Am 13. Mai 1906 wurde durch den Kölner Bauunternehmer Ferdinand Schmitz, einen Schwager Ludwig Stollwercks, die Grundsteinlegung durchgeführt. Im oberen Teil der Südwand des Chores wurde eine erkerartige Loge erbaut, deren Benutzung angeblich der Familie Stollwerck als Stifter vorbehalten war. Nach dem Tod des Pfarrers Peter Haas (1854–1907) wurde der Innenausbau durch den neuen Pfarrer Heinrich Enshoff (1865–1923) unter Leitung der Kunstkommission (Enshoff, Stollwerck, Steinmann, Nöcker) vorangetrieben. Außergewöhnlich in St. Paul ist der Marienaltar, von dem heute noch die Mittelgruppe erhalten ist. Der Altar wurde von den Bildhauern August Schmidt und Alexander Iven erbaut und zeigt neben dem Marienbild u. a. die Mitglieder des Kirchenvorstands. Ludwig Stollwerck ist deutlich an seinem charakteristischen Mittelscheitel zu erkennen. Glasfenster für die Kirche schuf Otto Linnemann aus Frankfurt, Unterlagen hierzu befinden sich im Linnemann-Archiv.
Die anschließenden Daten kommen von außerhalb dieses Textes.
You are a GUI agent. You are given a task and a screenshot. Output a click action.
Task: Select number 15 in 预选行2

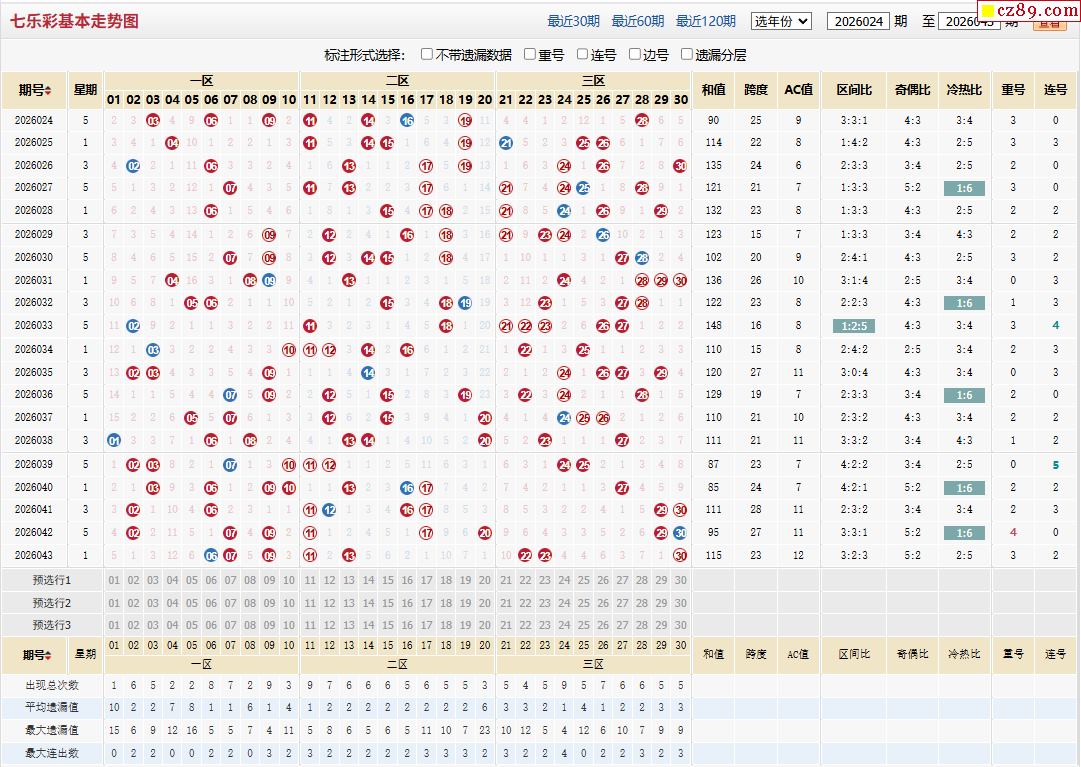pyautogui.click(x=387, y=603)
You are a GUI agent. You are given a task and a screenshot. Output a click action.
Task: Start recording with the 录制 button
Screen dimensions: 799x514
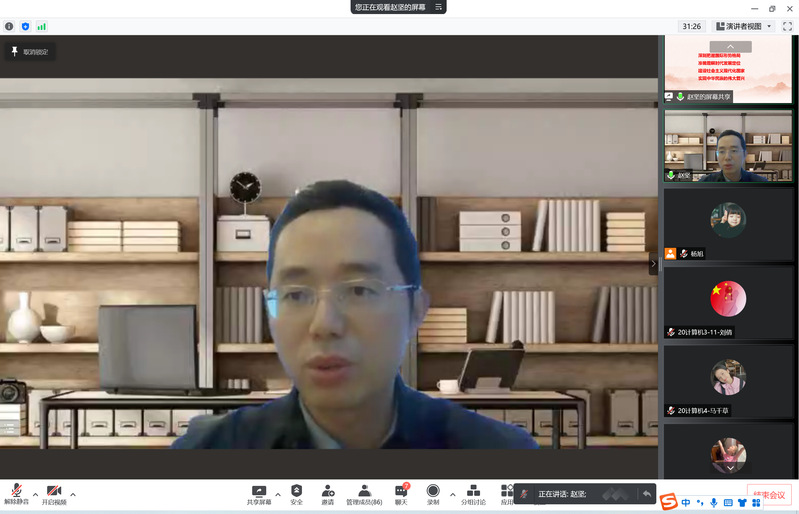[433, 492]
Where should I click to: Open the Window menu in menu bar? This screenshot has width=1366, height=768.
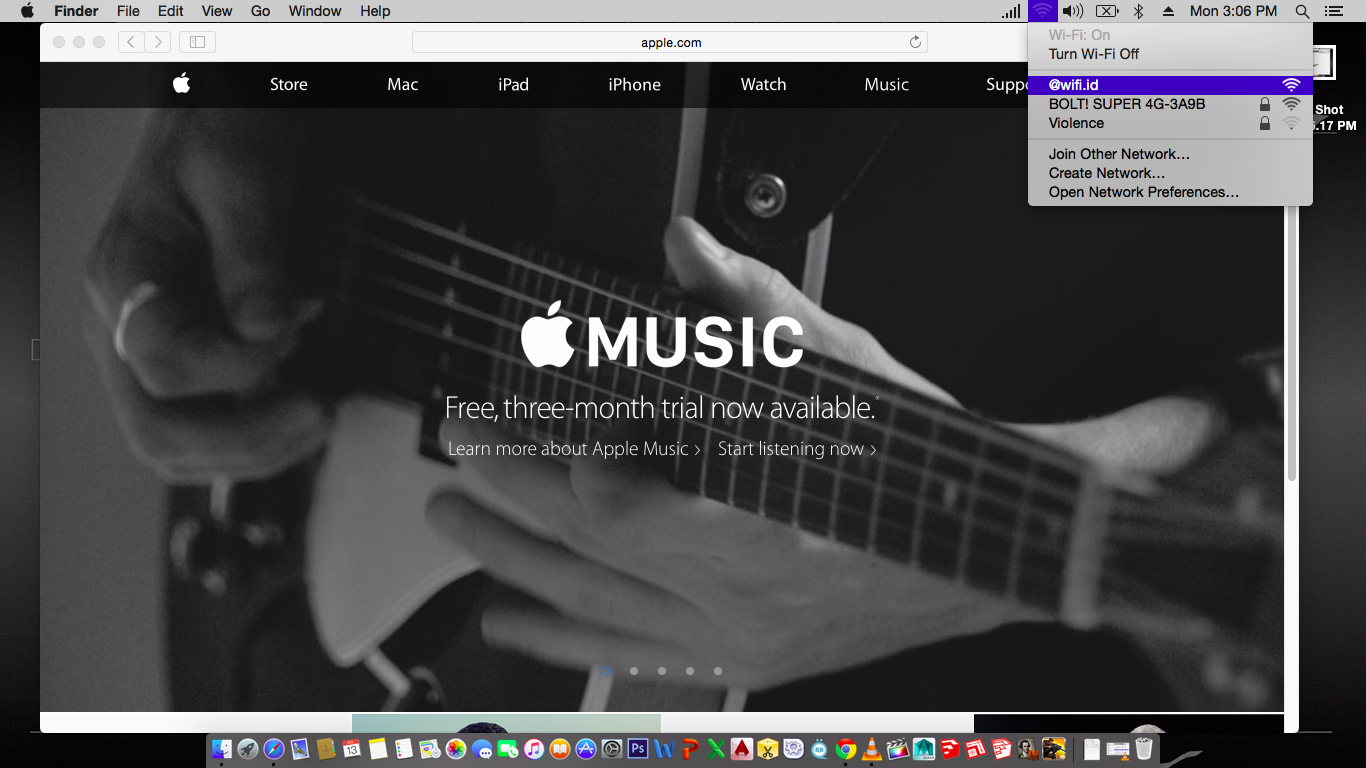314,11
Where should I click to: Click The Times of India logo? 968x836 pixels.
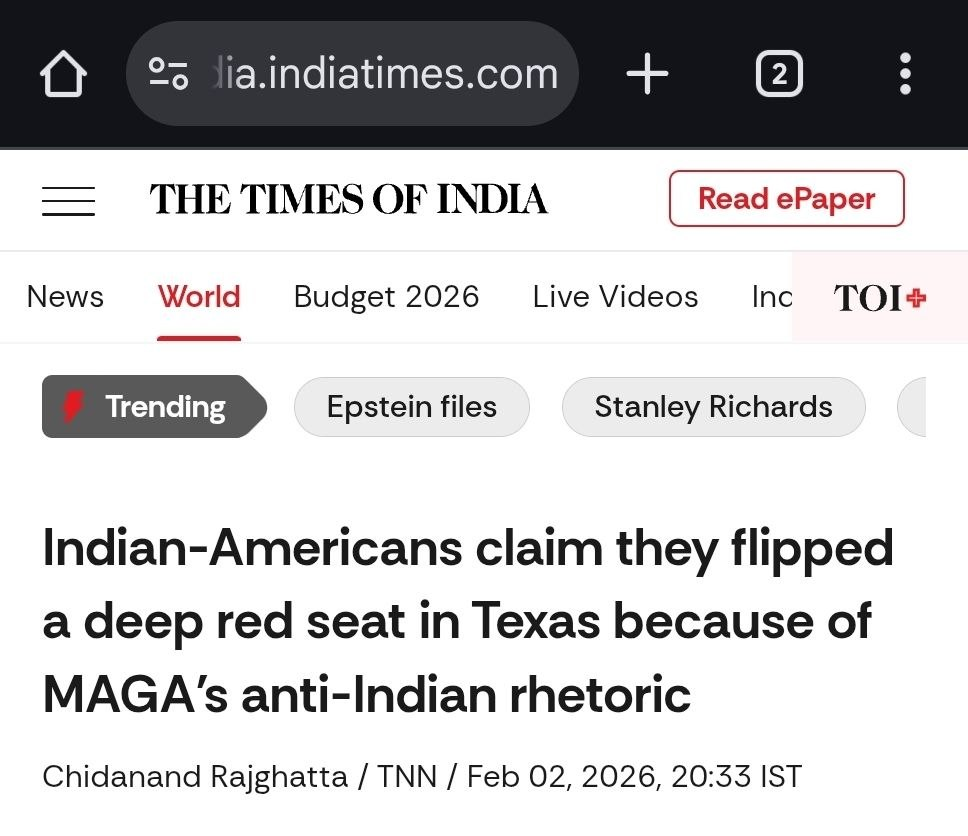coord(349,199)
1908 besuchte Ludwig Stollwerck den Heiligen Vater im Vatikan und berichtete ihm vom Neubau der Pfarrkirche St. Paul in Köln. Hierzu hatte er eine Schachtel mit Stollwerck-Schokoladeprodukten anfertigen lassen, die auf der Außenseite den Kölner Dom zeigte und auf der Innenseite die neue Kirche St. Paul.[3]
1910 wurde Ludwig Stollwerck zusammen mit den anderen Mitgliedern der Baukommission in Anerkennung ihrer Leistungen zum Ritter des Ordens von heiligen Grabe ernannt.
(Neu-)St. Paul ist mit St. Agnes das besterhaltene Beispiel für den Kirchenbau in der Kölner Neustadt, auch wenn die drei Turmhelme nach den Kriegszerstörungen nicht mehr errichtet wurden und der Turm somit nun ein Flachdach aufweist. Heute hängen drei Glocken im Turm (Schlagtöne e1, fis1 und gis1).
Literatur
- Andreas Huppertz: Stephan Mattar. in: Die Christliche Kunst. Münster, Jahrgang 1912/13 Baubeschreibung S. 180 bis 212 - Online, abgerufen am 29. Oktober 2013
Einzelnachweise
- Oepen, Joachim und Schaffer, Wolfgang: Kirche, Kanzel, Kloster, Greven Verlag Köln, 2006.
- Tanja Junggeburth, Stollwerck 1839–1932. Unternehmerfamilie und Familienunternehmen. Stuttgart 2014. S. 230.
- Tanja Junggeburth, Stollwerck 1839–1932. Unternehmerfamilie und Familienunternehmen. Stuttgart 2014. S. 231.